• **Фрагмент документа**
◇ ◇ ◇ ◇ ◇

Читаем без скачивания Пророки Возрождения - Эдуард Шюре
Шрифт:
Интервал:
Закладка:
Все же в этот период большую часть времени Рафаэль проводил в Ватикане, в Станца делла Сеньятура, где он с успехом рисовал «Диспуту», «Афинскую школу» и «Парнас». Скажем лишь несколько слов о происхождении, взаимосвязи и значении этих трех удивительных вещей, столь известных и популярных во всем мире, славы Возрождения и величественных проявлений итальянской души в ее высочайшем синтезе.
Серия фресок, украшающих Станцы Ватикана и Лоджии верхней галереи, данная в Дамасском дворике, включает историю христианства со времени его возникновения, сходя оттуда к греческой философии и поэзии. Некоторые эпизоды этой истории, касающиеся важных фактов истории папства, должны были быть предложены Рафаэлю папой Львом X и кардиналами, которые были его близкими друзьями, но общий замысел, выбор сюжетов, их взаимосвязь и дух, определявший их, принадлежат художнику. Известно, что Станцы, где представлены великие сюжеты античности и католицизма, созданы рукой Рафаэля, тогда как потолки Лоджий, представляющие историю Ветхого и Нового завета, были выполнены его учениками по эскизам мастера. В этом ансамбле прослеживается светоносная мысль. Эта мысль, разумеется, синтетическая. В свободном полете она парит над веками, подобно его Иегове, который очерчивает пальцем контуры континентов на глобусе. Она начинается с тайны христианства и таинства Евхаристии («Спор о святом Причастии»). С христианского неба она спускается к греческой философии («Афинская школа»), а оттуда вновь поднимается к Музам, вдохновляющим поэзию («Парнас»). Помолодевшая и обновленная эллинской красотой, словно омывшись в чистейшем источнике, эта мысль входит в течение времен от ветхозаветной истории до относительной победы христианства над язычеством в великой битве Константина. Остановимся на мгновение перед тремя первыми из этих великих фресок, чтобы затем бросить быстрый взгляд и на остальные.

◇ ◇ ◇ ◇ ◇

• **Имеющиеся данные**
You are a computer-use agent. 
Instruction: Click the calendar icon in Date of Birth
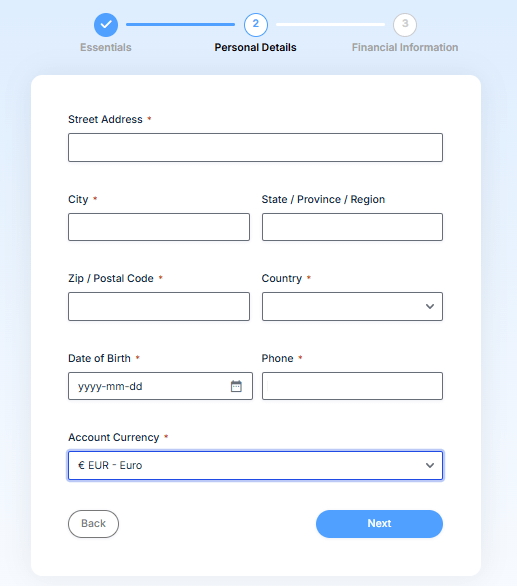click(236, 386)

◇ ◇ ◇ ◇ ◇

• **Задание**
Кто, согласно тексту о ватиканских фресках Рафаэля, выполнил потолки Лоджий?

• **Ответ**
Ученики Рафаэля по эскизам мастера.